Importa, sobre todo, evitar una argumentación viciosa que domina el discurso oficial. Lo primario no es discernir si conviene o no que se convoquen elecciones generales a la mayor brevedad: en nombre de los sacrosantos intereses de España, según los dividendos partidarios que se represente, se puede argumentar tanto a favor como en contra, y a juzgar por las encuestas disponibles, obviamente al PP le conviene y al PSOE no. Además, la Constitución deja al presidente la decisión de adelantar las elecciones, y el señor González ya ha hecho repetidas veces uso de esta facultad a su conveniencia. Y, desde luego, es normal en nuestra Europa de referencia -y pienso qué hasta beneficioso- el que los Gobiernos sobrevivan a las oscilaciones de la opinión pública, ya que permite llevar adelante políticas impopulares de las que se espera que con el tiempo den sus frutos: a este respecto, la situación económica, con una peseta en franco declive, es un argumento que puede utilizarse tanto a favor como en contra de la convocatoria de elecciones.
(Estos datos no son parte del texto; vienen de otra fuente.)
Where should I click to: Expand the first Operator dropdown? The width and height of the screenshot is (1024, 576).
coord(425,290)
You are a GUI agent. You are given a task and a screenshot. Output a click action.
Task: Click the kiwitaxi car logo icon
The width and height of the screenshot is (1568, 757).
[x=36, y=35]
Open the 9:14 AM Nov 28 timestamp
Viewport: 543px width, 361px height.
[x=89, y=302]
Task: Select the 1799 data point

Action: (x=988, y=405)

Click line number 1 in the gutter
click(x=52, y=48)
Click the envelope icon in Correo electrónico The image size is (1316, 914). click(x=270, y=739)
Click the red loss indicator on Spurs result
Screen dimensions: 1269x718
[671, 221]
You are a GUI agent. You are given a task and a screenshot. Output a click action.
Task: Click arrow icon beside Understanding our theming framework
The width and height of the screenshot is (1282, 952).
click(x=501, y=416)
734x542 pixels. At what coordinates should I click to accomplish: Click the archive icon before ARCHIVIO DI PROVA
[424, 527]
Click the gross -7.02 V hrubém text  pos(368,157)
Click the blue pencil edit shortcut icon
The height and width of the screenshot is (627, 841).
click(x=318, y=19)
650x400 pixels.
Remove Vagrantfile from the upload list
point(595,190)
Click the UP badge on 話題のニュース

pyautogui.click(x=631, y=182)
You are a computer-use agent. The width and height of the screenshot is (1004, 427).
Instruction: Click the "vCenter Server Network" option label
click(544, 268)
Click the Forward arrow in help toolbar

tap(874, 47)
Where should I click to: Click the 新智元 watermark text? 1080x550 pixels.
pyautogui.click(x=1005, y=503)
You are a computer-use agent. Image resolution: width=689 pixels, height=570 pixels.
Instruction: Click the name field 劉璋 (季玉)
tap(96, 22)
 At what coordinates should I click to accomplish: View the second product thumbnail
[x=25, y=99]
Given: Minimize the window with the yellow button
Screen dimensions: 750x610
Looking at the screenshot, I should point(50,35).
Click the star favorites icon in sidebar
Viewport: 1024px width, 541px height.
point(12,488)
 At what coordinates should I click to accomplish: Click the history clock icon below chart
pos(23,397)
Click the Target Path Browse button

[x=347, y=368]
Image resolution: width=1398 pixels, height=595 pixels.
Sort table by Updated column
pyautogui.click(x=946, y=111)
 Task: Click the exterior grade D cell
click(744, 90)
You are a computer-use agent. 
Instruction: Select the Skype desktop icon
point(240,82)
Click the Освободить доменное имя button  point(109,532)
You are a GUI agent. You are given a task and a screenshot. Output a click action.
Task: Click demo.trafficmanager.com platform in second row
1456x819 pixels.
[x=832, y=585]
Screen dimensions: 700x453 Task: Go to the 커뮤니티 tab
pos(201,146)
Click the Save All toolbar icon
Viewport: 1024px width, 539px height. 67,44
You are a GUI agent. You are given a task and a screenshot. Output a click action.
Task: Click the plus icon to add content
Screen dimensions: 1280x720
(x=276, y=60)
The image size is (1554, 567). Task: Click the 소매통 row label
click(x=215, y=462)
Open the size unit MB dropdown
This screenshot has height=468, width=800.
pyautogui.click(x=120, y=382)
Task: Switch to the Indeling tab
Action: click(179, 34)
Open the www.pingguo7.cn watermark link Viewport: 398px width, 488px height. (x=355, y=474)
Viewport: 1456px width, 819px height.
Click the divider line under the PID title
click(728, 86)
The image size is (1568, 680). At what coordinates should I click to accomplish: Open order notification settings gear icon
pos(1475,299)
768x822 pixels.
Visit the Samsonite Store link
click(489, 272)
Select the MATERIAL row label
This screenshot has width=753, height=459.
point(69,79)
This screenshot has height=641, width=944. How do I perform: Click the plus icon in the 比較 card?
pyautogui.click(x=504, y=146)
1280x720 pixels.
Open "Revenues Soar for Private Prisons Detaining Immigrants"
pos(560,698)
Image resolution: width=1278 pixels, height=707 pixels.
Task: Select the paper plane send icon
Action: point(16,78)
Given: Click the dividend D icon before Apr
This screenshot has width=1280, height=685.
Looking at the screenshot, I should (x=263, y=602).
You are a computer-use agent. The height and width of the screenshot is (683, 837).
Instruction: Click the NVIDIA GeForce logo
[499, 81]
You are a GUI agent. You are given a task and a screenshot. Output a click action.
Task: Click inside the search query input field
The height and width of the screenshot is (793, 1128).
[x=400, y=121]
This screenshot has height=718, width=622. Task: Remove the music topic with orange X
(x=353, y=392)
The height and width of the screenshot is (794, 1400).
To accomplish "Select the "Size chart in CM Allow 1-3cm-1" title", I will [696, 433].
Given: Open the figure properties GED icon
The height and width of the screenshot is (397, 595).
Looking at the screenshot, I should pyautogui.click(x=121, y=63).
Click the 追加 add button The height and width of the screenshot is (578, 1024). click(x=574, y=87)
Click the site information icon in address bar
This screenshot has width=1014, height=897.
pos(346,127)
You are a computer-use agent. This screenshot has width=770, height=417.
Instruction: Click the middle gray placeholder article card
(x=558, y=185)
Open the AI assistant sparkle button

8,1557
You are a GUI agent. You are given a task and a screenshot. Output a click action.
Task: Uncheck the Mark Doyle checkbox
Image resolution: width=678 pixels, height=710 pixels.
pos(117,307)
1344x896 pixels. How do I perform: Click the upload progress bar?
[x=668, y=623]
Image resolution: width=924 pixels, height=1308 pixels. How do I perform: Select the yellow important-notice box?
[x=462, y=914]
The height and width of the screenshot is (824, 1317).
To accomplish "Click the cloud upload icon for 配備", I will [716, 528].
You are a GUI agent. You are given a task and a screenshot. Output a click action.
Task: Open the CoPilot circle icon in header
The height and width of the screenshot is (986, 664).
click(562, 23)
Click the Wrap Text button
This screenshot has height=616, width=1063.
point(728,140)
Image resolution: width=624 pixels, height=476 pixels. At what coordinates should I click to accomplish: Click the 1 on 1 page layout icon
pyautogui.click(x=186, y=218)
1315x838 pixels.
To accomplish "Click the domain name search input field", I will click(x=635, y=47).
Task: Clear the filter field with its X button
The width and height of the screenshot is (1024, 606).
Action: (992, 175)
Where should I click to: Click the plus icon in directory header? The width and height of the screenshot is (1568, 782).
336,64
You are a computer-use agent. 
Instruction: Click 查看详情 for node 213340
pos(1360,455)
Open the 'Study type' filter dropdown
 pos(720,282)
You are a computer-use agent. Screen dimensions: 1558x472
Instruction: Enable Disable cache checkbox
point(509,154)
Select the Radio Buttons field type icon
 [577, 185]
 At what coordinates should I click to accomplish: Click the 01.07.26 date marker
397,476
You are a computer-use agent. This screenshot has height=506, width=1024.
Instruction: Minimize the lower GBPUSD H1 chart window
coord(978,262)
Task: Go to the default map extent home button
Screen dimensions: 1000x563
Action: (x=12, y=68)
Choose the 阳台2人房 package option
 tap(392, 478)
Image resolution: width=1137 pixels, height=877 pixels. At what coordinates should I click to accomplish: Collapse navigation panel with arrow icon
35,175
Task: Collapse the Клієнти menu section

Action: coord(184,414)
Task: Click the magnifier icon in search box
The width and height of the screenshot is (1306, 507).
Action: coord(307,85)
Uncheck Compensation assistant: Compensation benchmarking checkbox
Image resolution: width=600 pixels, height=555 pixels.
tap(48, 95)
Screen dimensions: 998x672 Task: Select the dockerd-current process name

No; la cuestión es otra: no se trata de considerar si, en las actuales circunstancias, conviene o no convocar elecciones, sino de asumir la responsabilidad política por la sospecha de que se hayan utilizado mal los fondos reservados, responsabilidad que, en última instancia, recae sobre el presidente del Gobierno, sin que esté en sus manos asumirla o dejar de hacerlo. No importa cuál sea la intención del voto -y una legislatura no muere porque haya perdido el apoyo social que tuvo al comienzo-, sino lo que cuenta es la proporción de ciudadanos que hace a González responsable de los crímenes de los GAL y de la utilización irregular de los fondos reservados. Su dimisión es una exigencia elemental del funcionamiento democrático que, de faltar en la conciencia del que nos gobierna -de por sí ya un síntoma grave-, debe imponer la sensibilidad democrática, tanto de las instituciones y partidos como de la sociedad en general.

Por el caso Rubio, Solchaga asumió la responsabilidad; por el caso Roldán, Corcuera, aunque Barrionuevo prefiriera escaquearse mientras no dimitiera también Narcís Serra; por la huida de Roldán, Asunción; etcétera. Por el mayor de los escándalos, el encarcelamiento de la antigua cúpula del Ministerio del Interior, junto con la sospecha de que los fondos reservados se han utilizado, para decirlo suavemente, de manera irregular, la responsabilidad política recae en el presidente. No se trata de si conviene o no que convoque elecciones generales, usando de la facultad que le otorga la Constitución; lo que exige la lógica democrática es que el presidente asuma sus responsabilidades políticas. La manera práctica de instrumentarlo es ya otra cuestión: un nuevo presidente con el actual Parlamento o elecciones generales. Lo que no se puede tolerar es que de la responsabilidad política quede excluido el presidente González como si se tratara de un caudillo que sólo la asumiría "ante Dios o la historia" o se le considerase monarca constitucional bis.

Los desequilibrios debidos a instituciones políticas que no funcionan -Parlamento y partidos-, con la sobrecarga que por ello reciben otras instituciones sociales, como los medios de comunicación, o estatales, como la judicatura, amenazan a mediano plazo nuestra estabilidad democrática, máxime cuando falta la corrección moral que garantiza las responsabillidades políticas asumidas. Desequilibrios y déficit democráticos que hay que corregir a la mayor brevedad con el instrumentario político que se estime oportuno -la convocatoria de elecciones generales es uno bastante adecuado, aunque ni de lejos suficiente- si no queremos asistir impotentes a la de molición de un régimen político que, con todos sus muchos defectos, es lo único que tenemos para ir levantando piedra a piedra una democracia que funcione.

Ignacio Sotelo es catedrático de Ciencias Políticas de la Universidad Libre de Berlín.